La combinación de la altura, el clima y los saberes milenarios de sus pobladores originarios son los que le imprimen a los productos agrícolas de la zona características distintivas en cuanto a sabor, aroma y color. «Por ello, son cada vez más valorados no sólo por la gastronomía jujeña sino también por reconocidos cocineros y restaurantes del país a los que les interesa ofrecer platos elaborados con productos desarrollados naturalmente a través de culturas ancestrales, y de rico tenor nutritivo», dice Rodríguez.

La siembra en Maimará es de baja escala porque los pequeños productores cuentan con quintas de no más de 3 hectáreas, que se parcelan para diversos cultivos. «La mayoría siembra maíz morado zea mays, que es el más requerido. También se recuperaron antiguas variedades de papa», destaca el ingeniero.

El proceso comienza en las quintas, luego la cooperativa se ocupa del acopio, la limpieza y el empaque. En el maíz, Cauqueva agregó valor a su producción. «Clasificamos los granos según la variedad, lo molemos y hacemos cuatro variedades de harina. Con las más finas hacemos fideos», explica Martín Cruz, profesor de biología y asociado de la cooperativa, mientras muestra fideos violáceos que se producen con maíz morado. «Si tenemos un pedido grande de fideos, trabajan todos aunque diariamente se ocupen de otra cosa», agrega Julia Suárez, coordinadora deccomercialización. Según Elba Zambrano, encargada de los diferentes procesos de la papa, trabajar en la cooperativa genera responsabilidad pero tiene muchas ventajas. «Si bien tengo que cumplir con la producción, a veces trabajo más y otras menos, de acuerdo a las necesidades», dice la mujer, quien reparte su tiempo entre el trabajo en la planta y el cuidado de sus tres hijas.

Abierta al intercambio con otras organizaciones, Cauqueva está vinculada con el Banco Credicoop e integra la Federación de Organizaciones de Productores de Alimentos (FOPAL), una entidad nacional que busca fortalecer la capacidad comercial de sus miembros en todos los eslabones de la cadena productiva. Hasta el momento la cooperativa jujeña coloca sus productos principalmente en mercados solidarios de Buenos Aires y Tucumán. Recientemente abrió una nueva sede en Tumbaya, donde hay 4 locales de venta y un galpón, lugar proyectado para trasladar la molienda.
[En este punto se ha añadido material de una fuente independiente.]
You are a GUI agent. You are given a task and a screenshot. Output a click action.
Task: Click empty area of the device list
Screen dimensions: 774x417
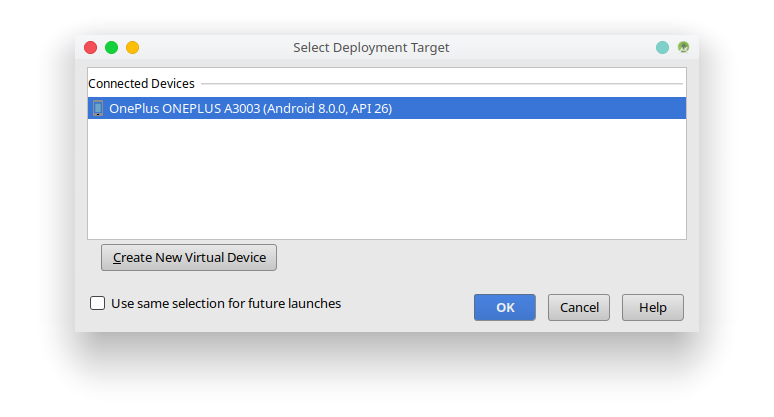pos(387,179)
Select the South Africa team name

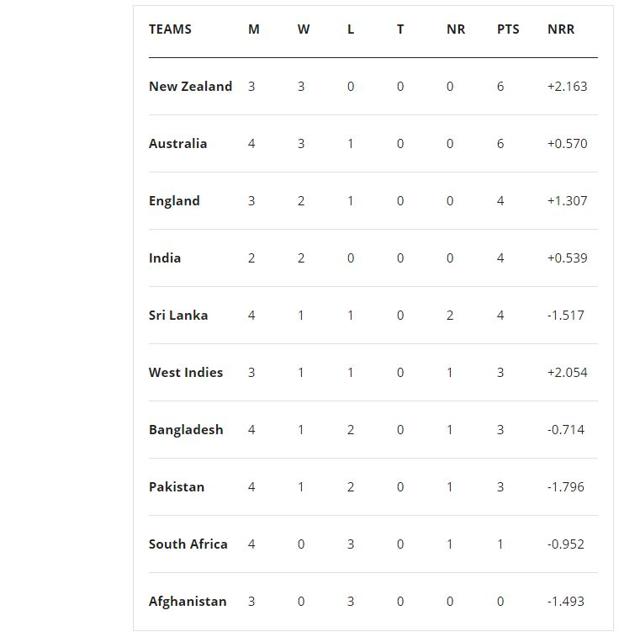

En los primeros años, Cauqueva trabajó en aspectos formativos y de alfabetización, dado que, como ocurre en asentamientos de pueblos originarios, la mayoría de sus habitantes no han tenido acceso a la educación formal. Luego avanzó en la capacitación productiva y de gestión cooperativa, instaló un museo y un restaurante. «Cauqueva –concluye Javier Rodríguez– busca el autosostenimiento de la estructura de la cooperativa, de manera tal de obtener mejores resultados en las ventas y lograr un mayor ingreso para los asociados».